Data to process:
====================

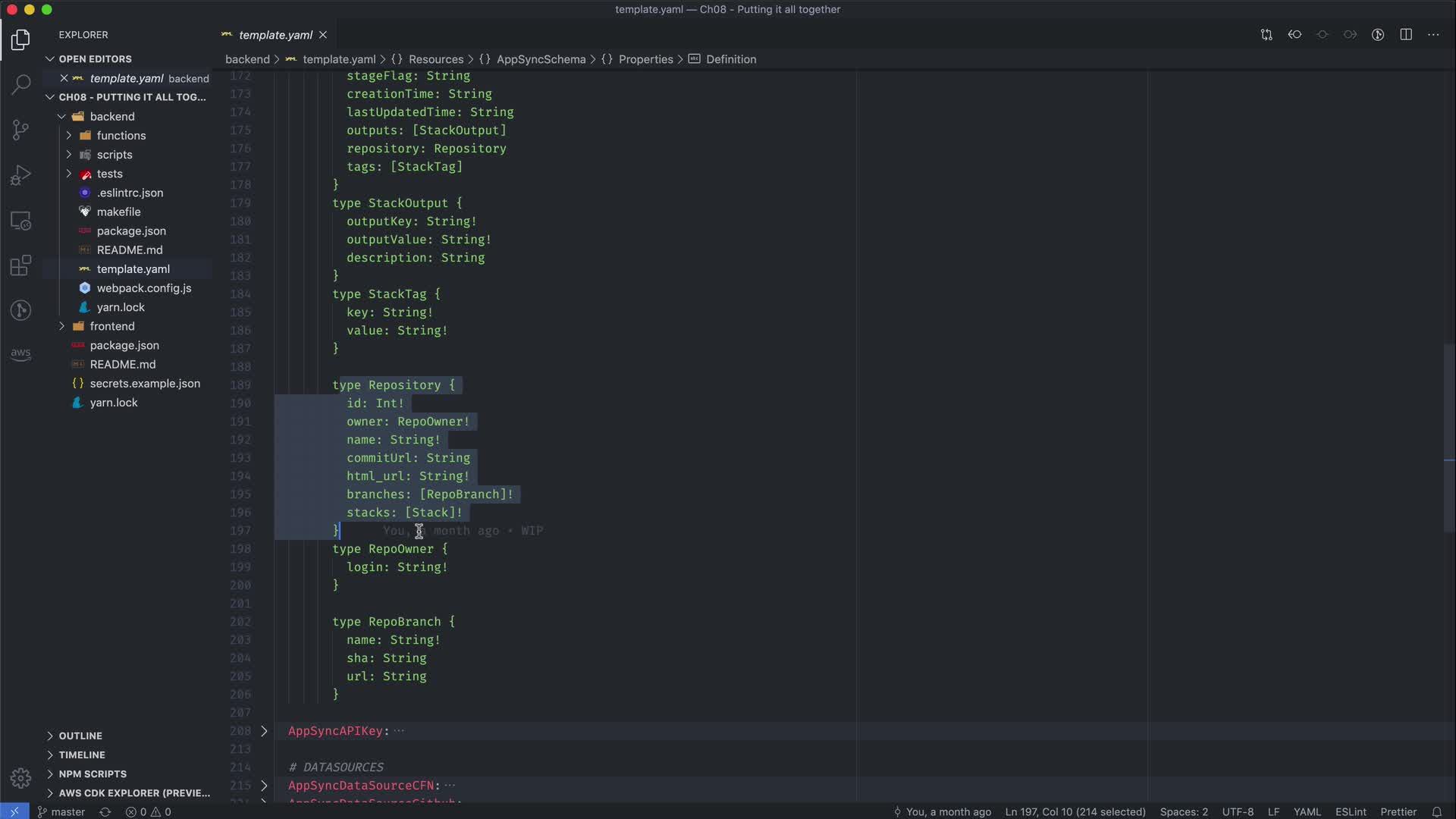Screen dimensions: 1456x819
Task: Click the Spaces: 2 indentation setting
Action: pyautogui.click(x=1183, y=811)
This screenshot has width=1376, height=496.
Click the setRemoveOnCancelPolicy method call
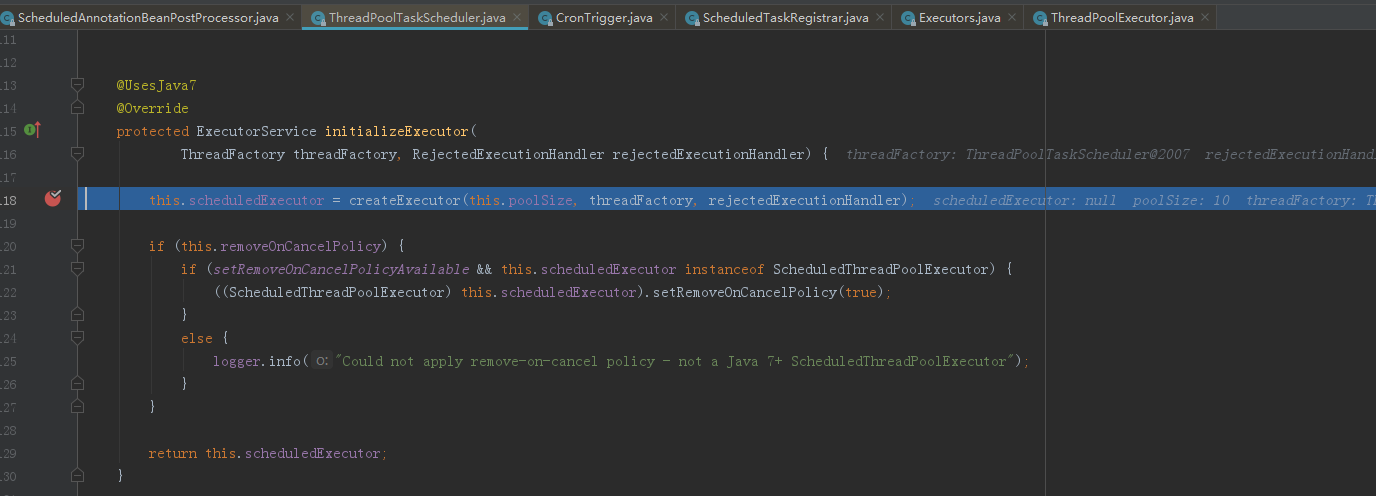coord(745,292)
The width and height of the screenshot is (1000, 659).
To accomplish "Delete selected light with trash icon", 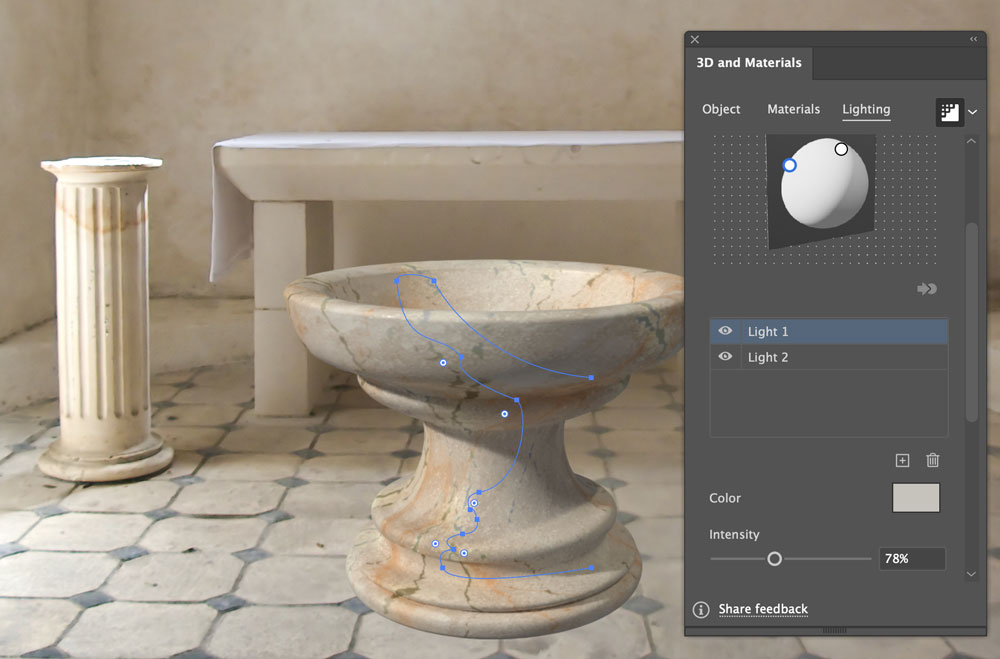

====================

What to produce:
Convert every line of the records above into a JSON list of strings, one string per line, omitting blank lines and leaving out the pictures.

Task result:
[
  "Screen dimensions: 1456x819",
  "Task: Click the Spaces: 2 indentation setting",
  "Action: pyautogui.click(x=1183, y=811)",
  "This screenshot has width=1376, height=496.",
  "Click the setRemoveOnCancelPolicy method call",
  "coord(745,292)",
  "The width and height of the screenshot is (1000, 659).",
  "To accomplish \"Delete selected light with trash icon\", "
]